Un de ces enjeux est celui entourant les péripéties auxquelles font face ceux et celles qui ont à prendre leur mal en patience lorsqu’il faut adresser une question administrative. On peut penser aux questions entourant les changements de note, le temps d’attente pour consulter brièvement le personnel de soutien et les confusions qu’occasionne la constance dans les informations transmises.
Pourtant, le personnel de soutien est débordé et les mesures prises par l’administration au cours des dernières années ne semblent pas avoir augmenté les ressources dédiées à cette dimension clé de l’expérience étudiante. Rien que l’an dernier, des coupures représentant une compression de 4% ont forcé les facultés à prendre des décisions sur les dépenses liées à plusieurs volets de leur propre administration.
Pourquoi les cadres ?
C’est une question intéressante. De quelle manière une augmentation du salaire des cadres exécutifs viendrait-elle redorer l’expérience étudiante ? Comment est-ce que cette hausse importante viendra réellement, et concrètement, bénéficier à la réalité du personnel de l’U d’O qui est en contact direct avec le corps étudiant ?
Pour être honnête, ce sont des questions plutôt difficiles à répondre, surtout si l’on prend en considération que l’U d’O a adopté une approche d’austérité datant d’avant la venue du recteur actuel, Jacques Frémont. Comble de l’ironie, c’est cette même optique qui a été utilisée pour renforcir la ligne directrice de la position de l’U d’O face aux diverses négociations qu’elle a dû tenir avec plusieurs syndicats et associations.
Sauf que ce ne sont pas les cadres qui font de l’U d’O ce qu’elle est. En fait, c’est partiellement faux : les cadres dictent les grandes lignes mais ce ne sont pas eux qui doivent ensuite recevoir toutes les demandes de révision de notes. Ce ne sont pas eux qui doivent guider des étudiant.e.s qui viennent les voir complètement confus.es. Ce ne sont certainement pas eux qui se taperont de longues heures à prêter assistance aux élèves et qui devront gérer les périodes les plus achalandées de l’année.

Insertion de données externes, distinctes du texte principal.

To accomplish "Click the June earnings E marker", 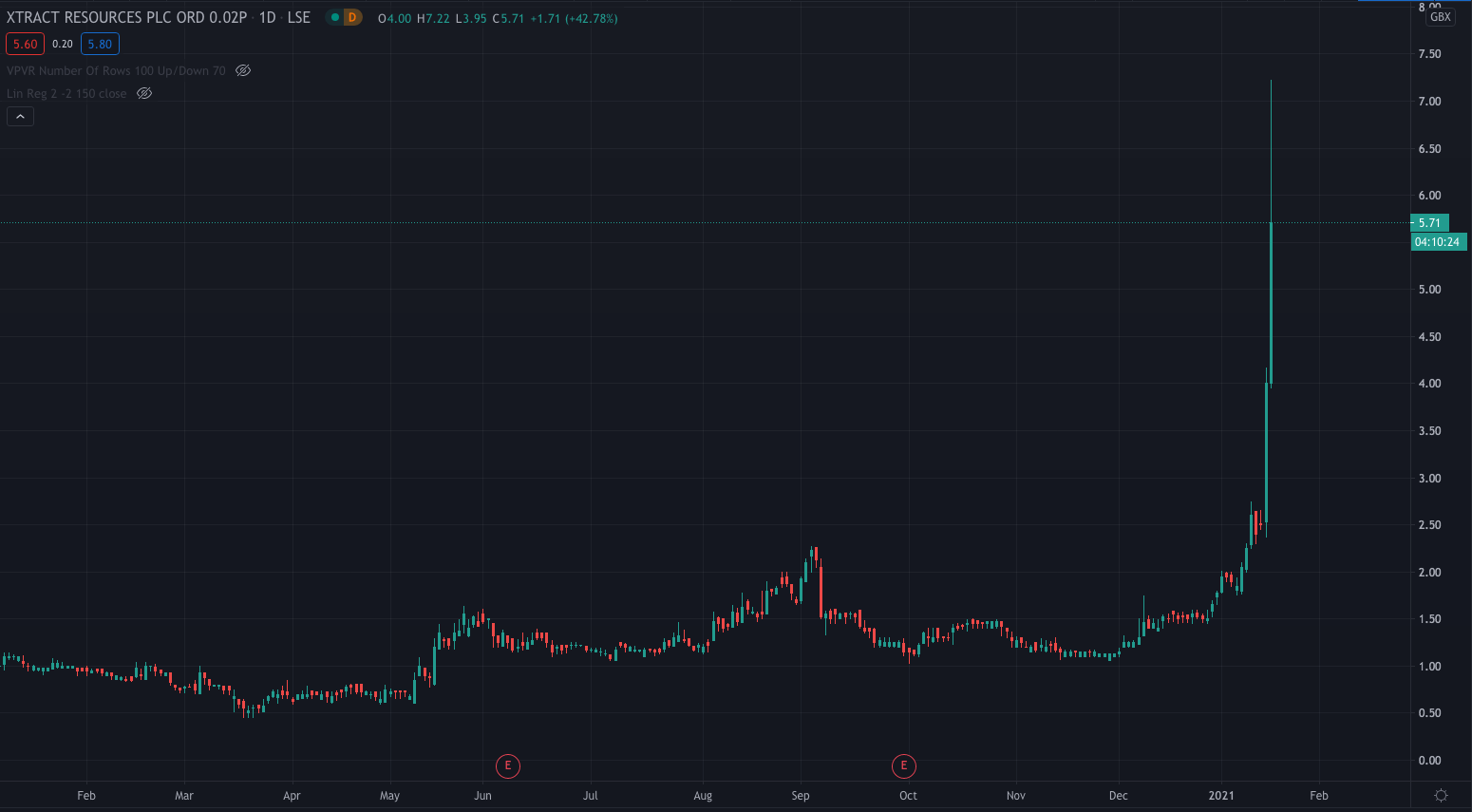I will 508,765.
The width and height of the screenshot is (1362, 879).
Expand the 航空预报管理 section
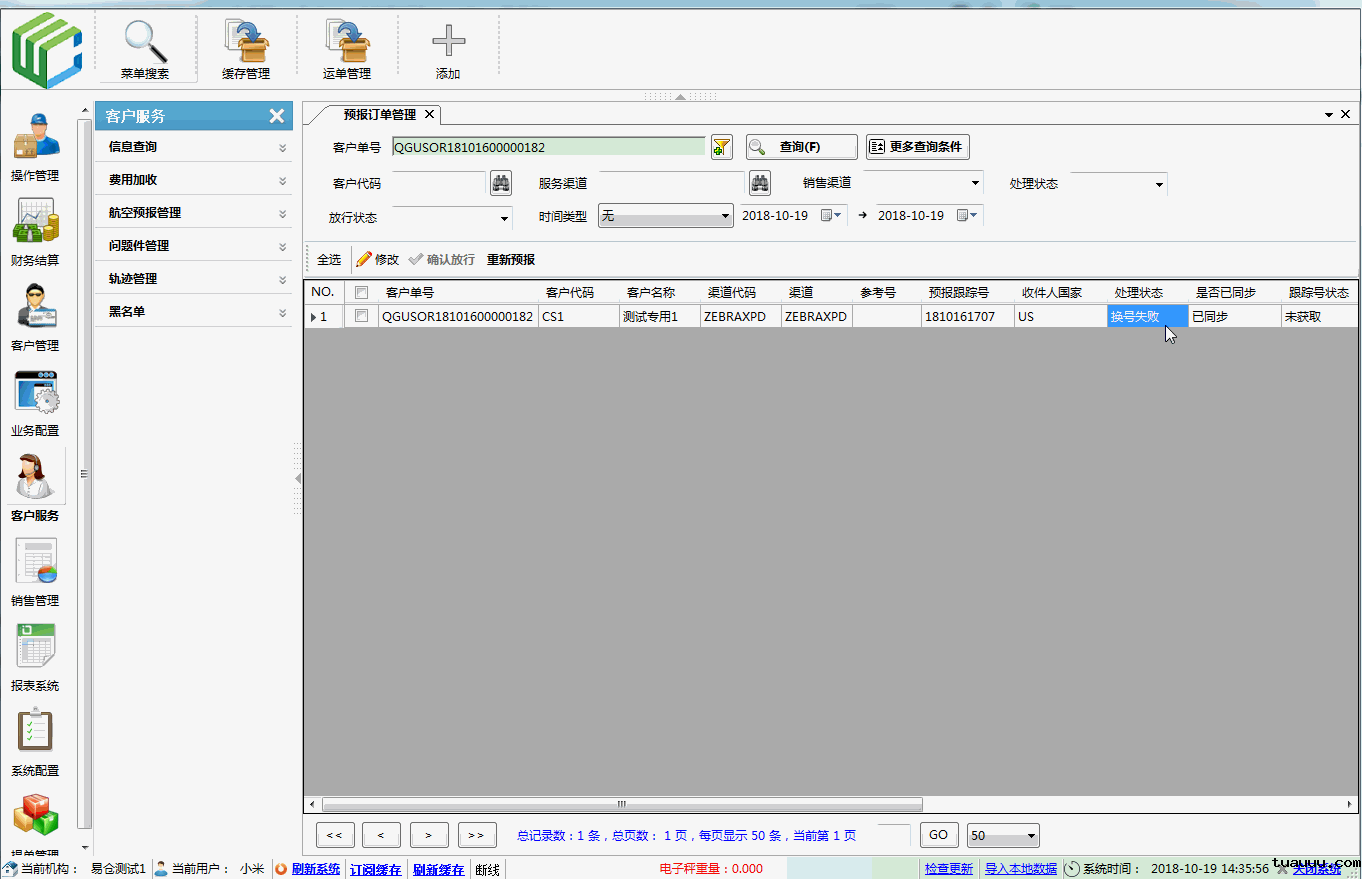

Pourquoi alors prétendre que la hausse de 59 600 $ que se verra accorder le recteur ne pourrait pas être investie ailleurs ?
Si ces cadres méritaient vraiment cette augmentation, cela veut dire qu’ils seraient au moins pleinement conscients de la situation sur le terrain des personnes définissant réellement l’U d’O et que malgré cela, ils justifient raisonnablement cette hausse. Par contre, ce n’est pas le cas et les 155 823 $ que représentent l’addition des cinq hausses se perdront inutilement dans les poches de certains.
Revoir ses priorités
Lors de son discours d’installation en octobre 2016, Frémont avait indiqué que travailler dans une université revêtait d’un honneur particulier, compte tenu qu’il s’accompagne de responsabilités « faisant une différence dans la vie de chacun des […] étudiants » et que cela « implique de leur donner les outils afin de faire une contribution significative à la société ».
Alors M. Frémont, à la base de cet idéal, ne pensez-vous pas que l’Université devrait investir davantage dans les outils entourant le quotidien de l’entièreté de la population étudiante ? Cette approche ne priverait pas l’U d’O de se tailler une place dans l’élite de la recherche universitaire; nous savons que c’est l’un – sinon votre – fer de lance. Améliorer le service aux étudiant.e.s en augmentant les ressources dédiées au personnel administratif et de soutien de l’U d’O ne fera qu’augmenter l’appréciation envers l’institution. L’un n’empêche pas l’autre.
Une augmentation salariale dédiée qu’à cinq cadres supérieurs vient contredire en partie l’argument voulant que ce soit dans le but d’améliorer l’expérience étudiante.